Bhubaneswar, June 15 (LocalWire) His humour has often been described as “intellectual and authoritative”. Meet Rupesh Mahore, an undergraduate student of the National Institute of Technology (NIT) Rourkela and one of the popular faces of stand-up comedy in eastern India.
A student of Physics, his primary area of research is Nanotechnology, which revolves around thin films, nanowires, and nano-crystals, he has also worked under H C Verma, the best-selling author of the book Concept of Physics.
He also has an interest in Astrophysics and Thermodynamics of Black Hole and has been selected to work at ISRO for project Chandrayaan-2.

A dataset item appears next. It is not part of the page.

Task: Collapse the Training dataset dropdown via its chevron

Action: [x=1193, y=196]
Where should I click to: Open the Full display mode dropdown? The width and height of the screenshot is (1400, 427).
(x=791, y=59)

In an interaction with Abhisek Pani of LocalWire, he talks about his love for comedy and how it is picking up in eastern India.
Q: How did you get into standup comedy?
RM: I discovered my nag with stage and mike when I was in school. I used to watch videos of the American comedian George Carlin and wanted to go on stage and share my opinion. Subsequently, I realized the need for satire and comedy that can magnetize the audience.
Q: Do you think stand-up comedy has some similarity with acting on stage?
RM: Stand-up comedy is less than a 15-year-old industry in India, while on the rest of the planet it’s a century old art. It’s very different but storytelling has a bit of resemblance with the old form of monocots.
Q: Stand-up comedy as a trend has really picked up in India and has its own market which may be growing bigger than the cinema. What do you think?
RM: Honestly, I don’t see much good comedy movies hitting the theatre. Of those, you can’t see the ‘Hera Pheri’ series again and again. Moreover, genres and interests change with time. So, standup comedy keeps a better tap to suit the audience’s niche. Of course, the flooding of standup comedy shows indicates that its high on demand.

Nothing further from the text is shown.